→ **EXERCISE**
Lines from the beginning of the entries up to and including the one with "Task: Open the Action menu" must be duplicated word for word; leave out all others.

-- EXTRACTED DATA follows --

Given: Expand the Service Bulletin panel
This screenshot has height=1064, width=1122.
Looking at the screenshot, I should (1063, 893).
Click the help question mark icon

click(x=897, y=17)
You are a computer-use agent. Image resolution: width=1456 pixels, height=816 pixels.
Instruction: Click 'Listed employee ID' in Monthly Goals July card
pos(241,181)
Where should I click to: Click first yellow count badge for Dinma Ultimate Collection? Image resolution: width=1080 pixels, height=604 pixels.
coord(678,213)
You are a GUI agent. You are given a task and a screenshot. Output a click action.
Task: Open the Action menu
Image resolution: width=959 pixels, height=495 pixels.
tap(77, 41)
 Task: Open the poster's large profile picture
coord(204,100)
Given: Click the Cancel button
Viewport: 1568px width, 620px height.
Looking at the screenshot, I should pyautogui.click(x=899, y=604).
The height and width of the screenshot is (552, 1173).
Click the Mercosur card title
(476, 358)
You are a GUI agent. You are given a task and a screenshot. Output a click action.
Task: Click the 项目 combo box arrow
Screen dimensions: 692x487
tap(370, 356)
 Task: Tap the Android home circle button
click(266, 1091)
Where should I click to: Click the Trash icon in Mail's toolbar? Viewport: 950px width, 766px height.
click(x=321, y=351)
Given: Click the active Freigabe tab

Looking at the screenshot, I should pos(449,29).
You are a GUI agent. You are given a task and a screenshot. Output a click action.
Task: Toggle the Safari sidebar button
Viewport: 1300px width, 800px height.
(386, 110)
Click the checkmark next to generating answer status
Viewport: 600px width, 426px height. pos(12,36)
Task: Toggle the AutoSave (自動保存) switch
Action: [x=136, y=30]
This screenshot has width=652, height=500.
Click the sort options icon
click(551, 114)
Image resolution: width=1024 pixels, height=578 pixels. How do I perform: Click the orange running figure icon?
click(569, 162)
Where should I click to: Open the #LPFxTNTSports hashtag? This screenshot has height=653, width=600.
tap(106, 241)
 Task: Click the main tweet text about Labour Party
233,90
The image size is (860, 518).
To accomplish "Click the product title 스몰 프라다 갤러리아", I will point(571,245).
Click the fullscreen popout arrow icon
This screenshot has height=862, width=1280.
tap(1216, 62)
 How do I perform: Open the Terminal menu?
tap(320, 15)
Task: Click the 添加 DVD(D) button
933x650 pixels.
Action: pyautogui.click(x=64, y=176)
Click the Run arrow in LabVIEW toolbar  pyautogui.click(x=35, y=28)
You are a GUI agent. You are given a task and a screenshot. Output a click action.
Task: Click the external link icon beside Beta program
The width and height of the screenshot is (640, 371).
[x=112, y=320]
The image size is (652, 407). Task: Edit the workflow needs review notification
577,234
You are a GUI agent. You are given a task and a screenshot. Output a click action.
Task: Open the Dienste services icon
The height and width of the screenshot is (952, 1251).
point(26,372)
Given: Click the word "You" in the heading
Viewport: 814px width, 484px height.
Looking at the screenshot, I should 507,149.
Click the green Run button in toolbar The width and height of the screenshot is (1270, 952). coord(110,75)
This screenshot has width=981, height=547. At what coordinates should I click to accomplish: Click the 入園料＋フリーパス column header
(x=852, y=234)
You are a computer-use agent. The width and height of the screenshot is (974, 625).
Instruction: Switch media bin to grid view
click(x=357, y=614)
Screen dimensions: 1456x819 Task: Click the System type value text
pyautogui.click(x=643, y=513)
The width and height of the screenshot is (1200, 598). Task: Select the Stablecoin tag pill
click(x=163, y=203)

-- EXTRACTED DATA concluded --

→ **WRITTEN RESPONSE**
Given: Expand the Service Bulletin panel
This screenshot has height=1064, width=1122.
Looking at the screenshot, I should (1063, 893).
Click the help question mark icon

click(x=897, y=17)
You are a computer-use agent. Image resolution: width=1456 pixels, height=816 pixels.
Instruction: Click 'Listed employee ID' in Monthly Goals July card
pos(241,181)
Where should I click to: Click first yellow count badge for Dinma Ultimate Collection? Image resolution: width=1080 pixels, height=604 pixels.
coord(678,213)
You are a GUI agent. You are given a task and a screenshot. Output a click action.
Task: Open the Action menu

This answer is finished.